## Data listing
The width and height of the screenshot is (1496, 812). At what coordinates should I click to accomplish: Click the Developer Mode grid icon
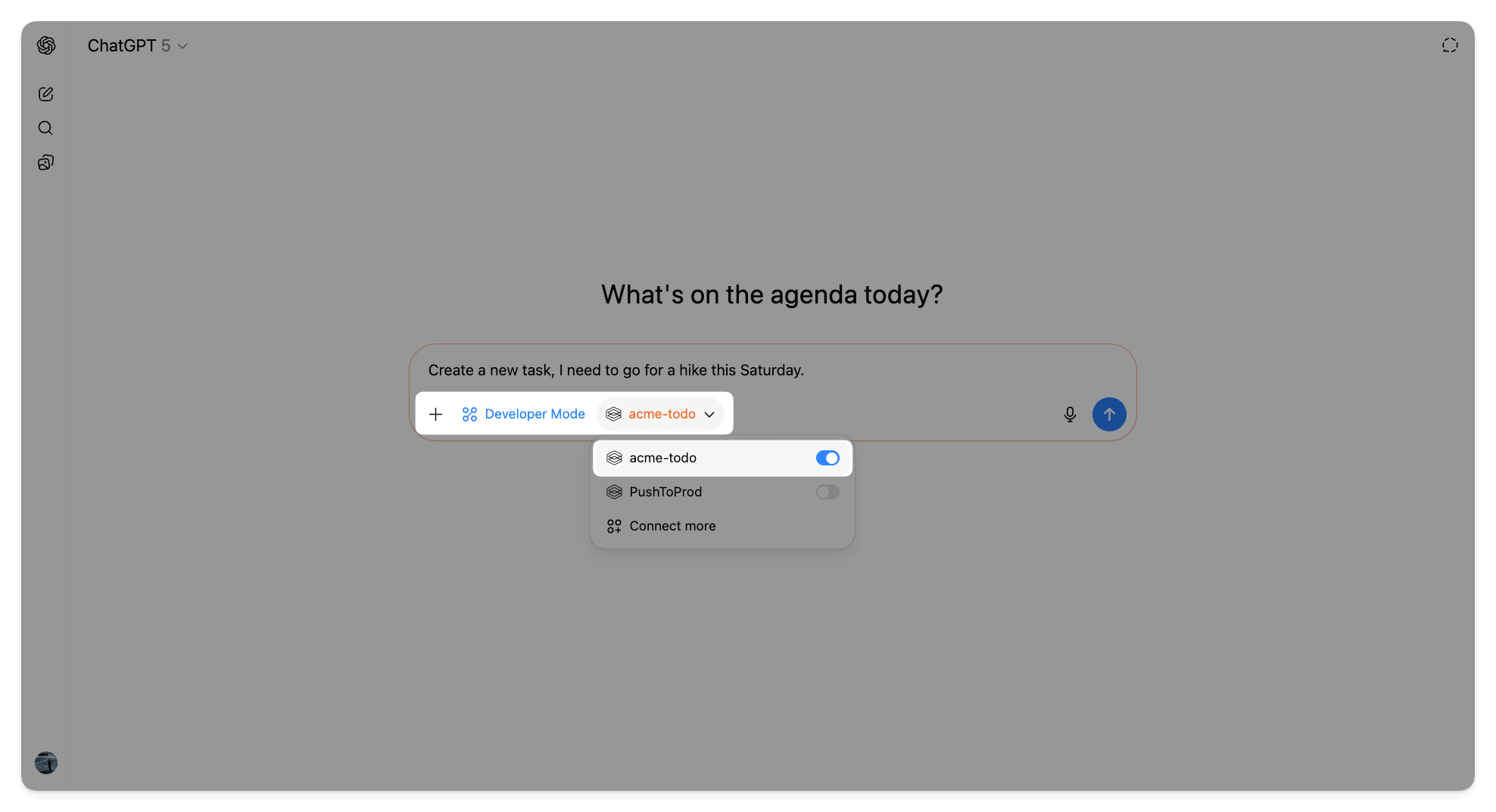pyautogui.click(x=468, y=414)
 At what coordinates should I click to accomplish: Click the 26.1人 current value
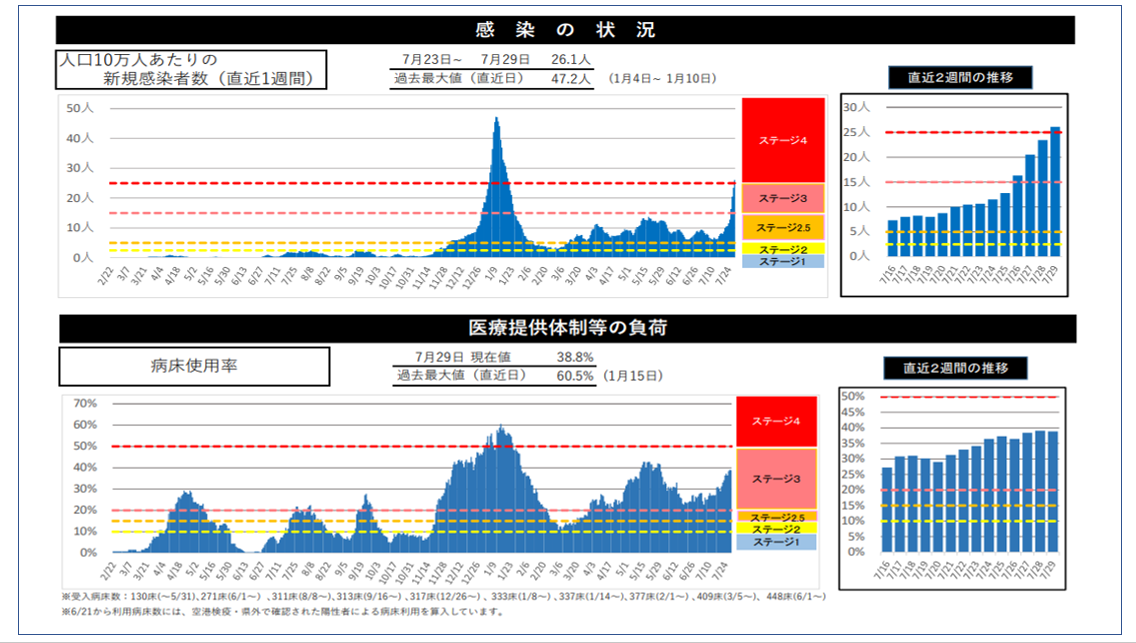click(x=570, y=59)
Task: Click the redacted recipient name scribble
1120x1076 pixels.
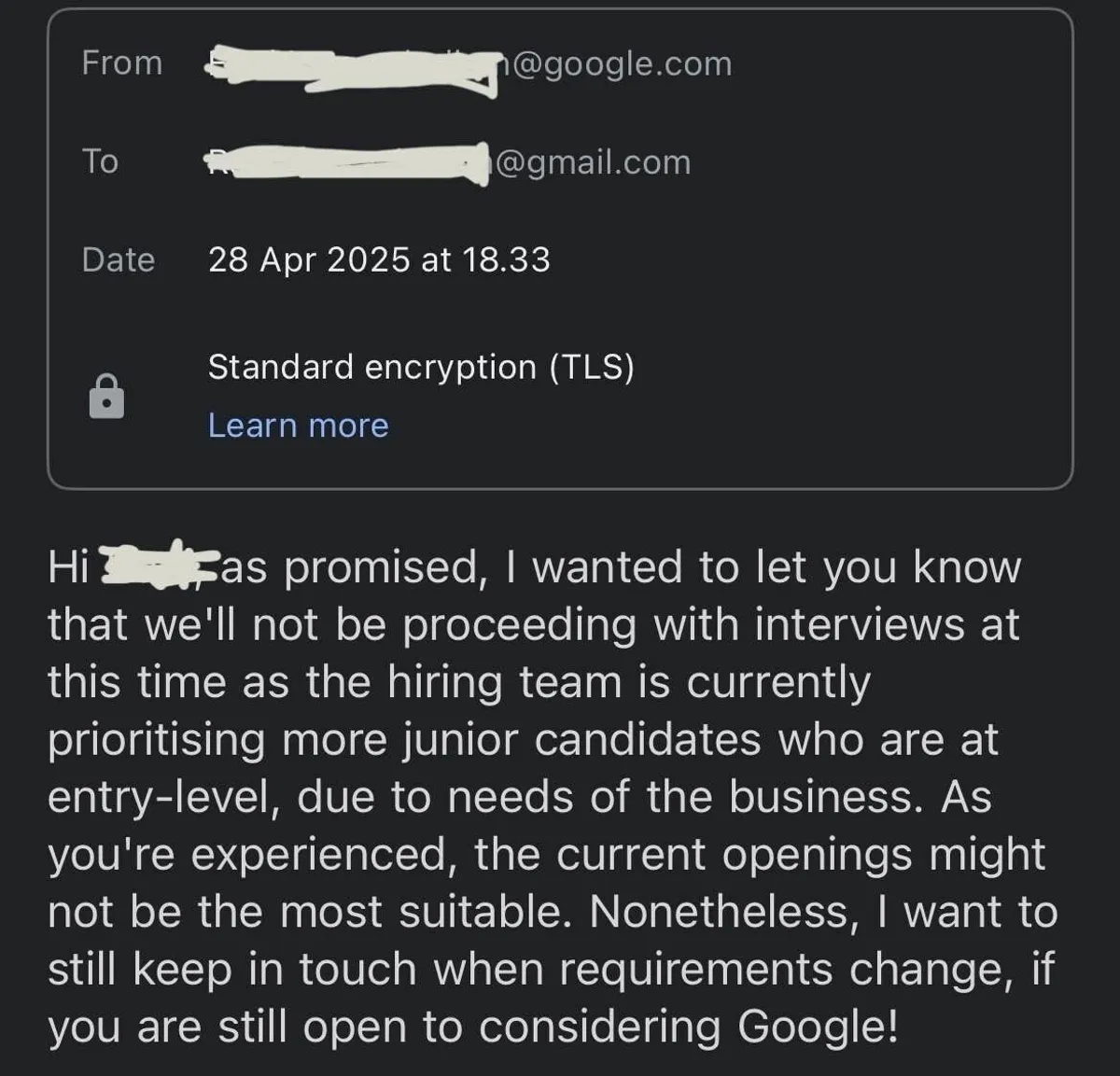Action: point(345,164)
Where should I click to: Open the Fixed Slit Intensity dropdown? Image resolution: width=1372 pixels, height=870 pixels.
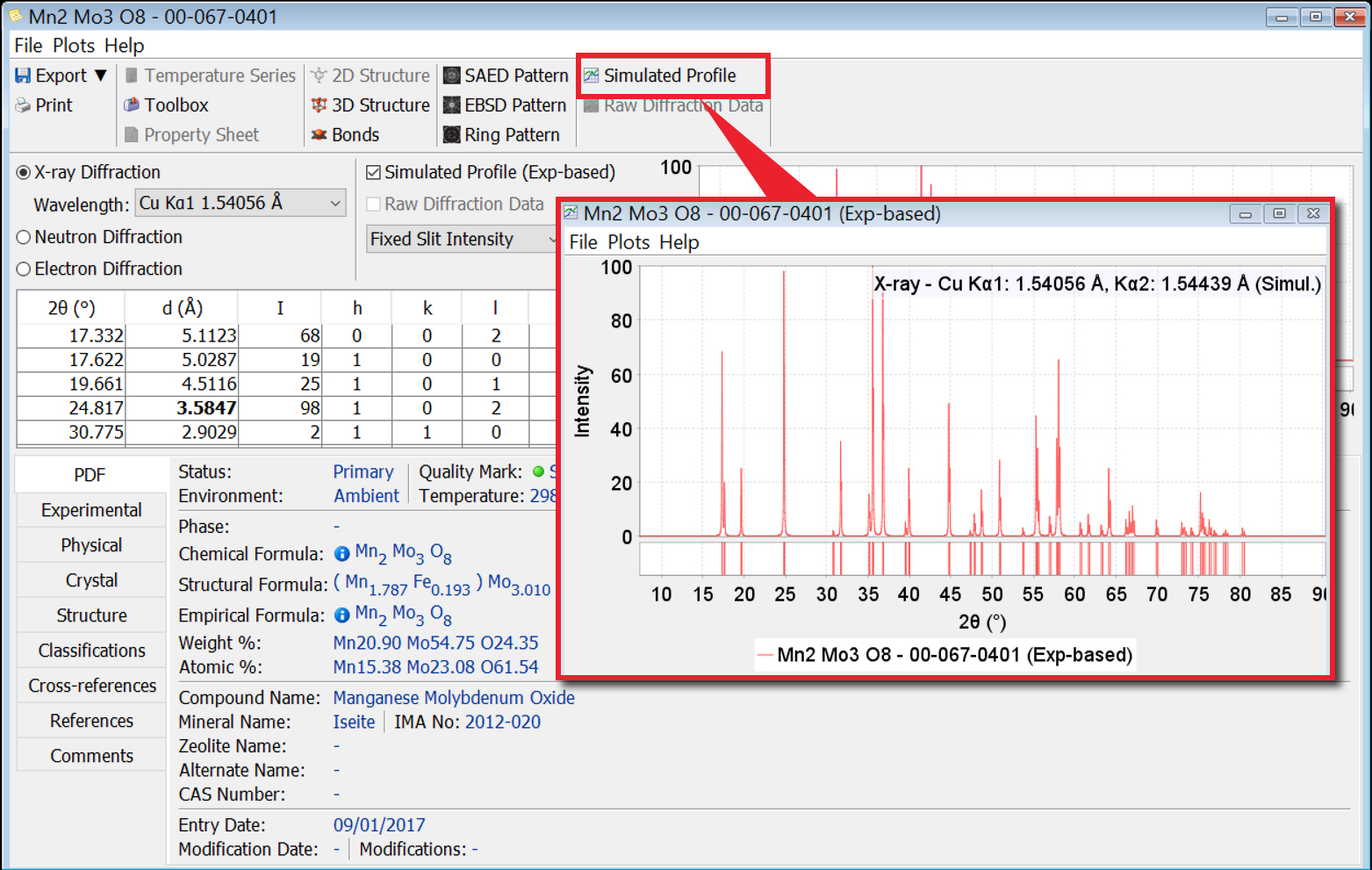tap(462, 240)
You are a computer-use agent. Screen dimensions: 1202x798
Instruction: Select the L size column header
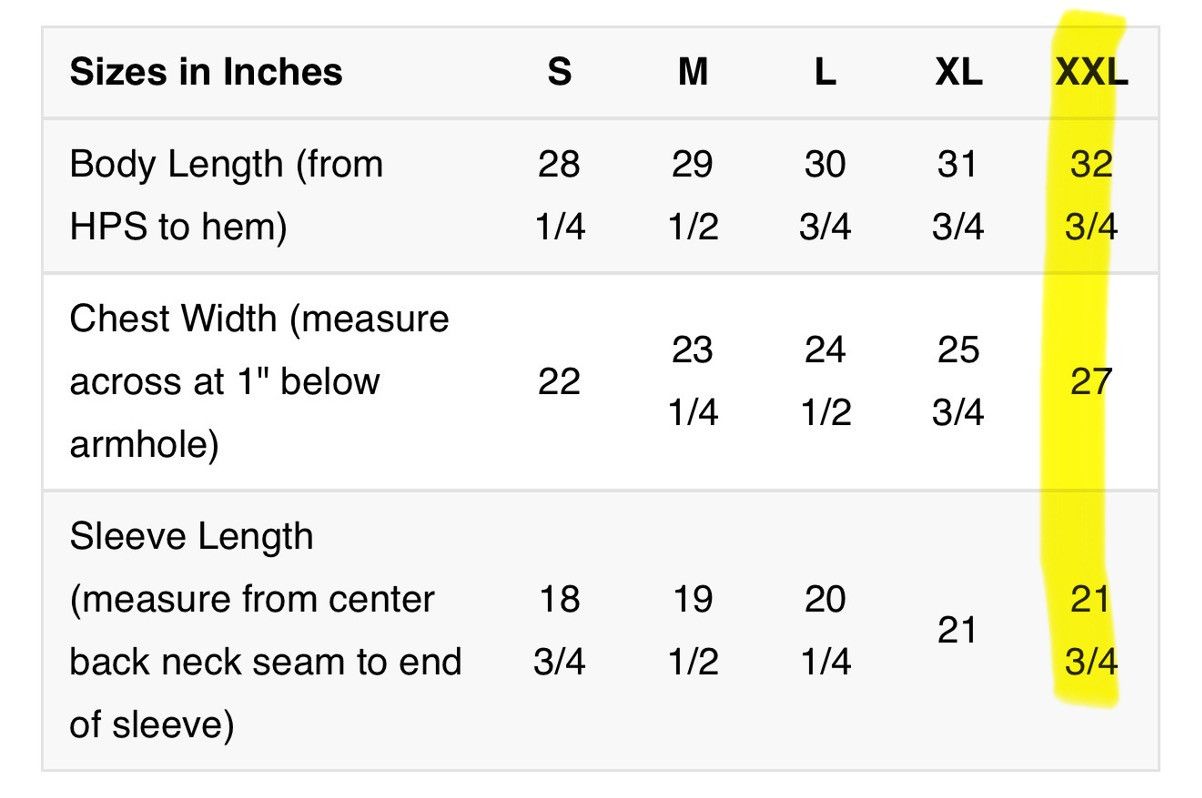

## Exercise details
Please put the lines of the data, from the line with "Where should I" up to and including the last line, into a numbered list, skipping blank lines and leaving out the pictures.

## The output
1. Where should I click to: Open the Fixed Slit Intensity dropdown? Image resolution: width=1372 pixels, height=870 pixels.
2. tap(462, 240)
3. You are a computer-use agent. Screen dimensions: 1202x798
4. Instruction: Select the L size column header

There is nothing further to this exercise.